Gwen turned up as if conjured by the word with a basket and the promised quince syrup. Morgana drifted past the threshold long enough to declare the book she’d brought “unbearably dull and therefore medicinal” and to ask after the tally of sneezes with a straight face that made Merlin laugh into his sleeve.
“Down by half,” Arthur reported, as if submitting a dispatch from the front.
“Promising,” Gaius said, and slid a bowl into Merlin’s hands that tasted like the kitchens’ forgiveness.
They ate. They talked about nothing—the best sort of talk. When the bowls were empty and the mint cooled, Arthur rose like a man setting down a worry he would pick up again in the morning.
“I’ll be in the yard at first light,” he said to the air, and to Merlin: “Not for you. For training. But if you are there—slowly—then… good.”
“I’ll be there,” Merlin promised, with a glance to Gaius, who gave him a look that meant: if you are there, you will be wrapped like a parcel and you will drink your tea first.
“Take it easy,” Gaius said aloud, because some spells have to be spoken.
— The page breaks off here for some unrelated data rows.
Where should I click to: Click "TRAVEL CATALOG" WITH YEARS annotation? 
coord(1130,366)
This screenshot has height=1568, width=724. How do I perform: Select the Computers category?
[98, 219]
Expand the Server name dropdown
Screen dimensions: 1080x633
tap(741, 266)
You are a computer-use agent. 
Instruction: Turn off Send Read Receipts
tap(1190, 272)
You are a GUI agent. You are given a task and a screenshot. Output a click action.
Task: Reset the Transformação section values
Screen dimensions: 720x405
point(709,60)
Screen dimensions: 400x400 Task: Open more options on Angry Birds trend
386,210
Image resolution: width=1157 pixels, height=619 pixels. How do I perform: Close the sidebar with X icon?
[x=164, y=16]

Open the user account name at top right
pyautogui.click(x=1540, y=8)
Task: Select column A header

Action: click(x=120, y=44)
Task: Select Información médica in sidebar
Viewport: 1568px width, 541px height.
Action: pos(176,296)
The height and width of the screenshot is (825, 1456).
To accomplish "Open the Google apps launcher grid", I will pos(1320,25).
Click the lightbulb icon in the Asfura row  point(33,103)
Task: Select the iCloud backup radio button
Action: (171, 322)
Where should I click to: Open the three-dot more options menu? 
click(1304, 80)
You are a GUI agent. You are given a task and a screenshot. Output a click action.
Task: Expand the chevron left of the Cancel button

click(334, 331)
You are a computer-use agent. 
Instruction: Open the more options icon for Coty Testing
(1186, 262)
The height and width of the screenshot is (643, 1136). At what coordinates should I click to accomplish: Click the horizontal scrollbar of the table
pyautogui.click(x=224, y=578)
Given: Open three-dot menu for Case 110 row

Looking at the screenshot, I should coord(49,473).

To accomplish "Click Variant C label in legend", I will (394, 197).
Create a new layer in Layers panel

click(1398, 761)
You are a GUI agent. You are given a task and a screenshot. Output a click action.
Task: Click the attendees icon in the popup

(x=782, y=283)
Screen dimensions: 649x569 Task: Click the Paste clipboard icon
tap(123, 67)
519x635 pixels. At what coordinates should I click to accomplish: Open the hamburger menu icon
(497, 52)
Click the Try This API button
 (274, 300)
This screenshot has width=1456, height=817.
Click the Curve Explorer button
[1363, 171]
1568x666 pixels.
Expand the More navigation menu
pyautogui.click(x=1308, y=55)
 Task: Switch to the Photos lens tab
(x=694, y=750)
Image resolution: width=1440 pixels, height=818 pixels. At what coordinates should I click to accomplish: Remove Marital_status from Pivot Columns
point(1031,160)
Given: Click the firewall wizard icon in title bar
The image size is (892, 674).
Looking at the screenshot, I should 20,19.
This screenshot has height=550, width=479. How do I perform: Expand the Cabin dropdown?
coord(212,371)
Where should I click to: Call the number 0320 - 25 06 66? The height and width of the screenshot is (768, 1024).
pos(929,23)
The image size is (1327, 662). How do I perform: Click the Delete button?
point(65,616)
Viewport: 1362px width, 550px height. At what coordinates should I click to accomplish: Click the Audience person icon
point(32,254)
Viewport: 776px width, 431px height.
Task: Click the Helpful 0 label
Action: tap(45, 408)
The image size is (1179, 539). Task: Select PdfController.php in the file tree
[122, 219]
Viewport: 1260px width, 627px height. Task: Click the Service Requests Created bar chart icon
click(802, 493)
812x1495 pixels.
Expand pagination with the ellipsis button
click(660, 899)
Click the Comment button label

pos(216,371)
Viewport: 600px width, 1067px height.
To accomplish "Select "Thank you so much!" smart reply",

He adjusted the blanket one last unnecessary inch, then laid his palm to Merlin’s forehead the way he always did and would, long after this cold and the next were stories. “Bless you, lad.”
Merlin breathed in lavender, mint, and the simple shape of being looked after. “I will,” he said, and for once he meant it exactly the way Gaius meant it: not as surrender, but as a kind of bravery.
Arthur lingered just long enough to tuck the extra cloak over the back of the chair—“in case”—and then retreated with the peculiar stiffness of a prince caught being kind.
When the door closed, Gaius’s sigh threaded fondness and relief. “Awkward,” he said, which was his term for miracles that refused to admit themselves.
Merlin smiled into his bowl. “Supervising,” he corrected, and sneezed once, small and unremarkable. “Hh—k’tchh.”
“Bless you,” Gaius said, reflex and prayer, and set the water for the next hour’s tea. Outside, Camelot went on being Camelot—stone and sun and the murmuring breath of a hundred kitchens. Inside, Merlin sat where he belonged, a little congested, a lot mended, and exactly supervised enough. The day turned toward night uncomplicated by lakes or fevers. For once, that was plenty of adventure.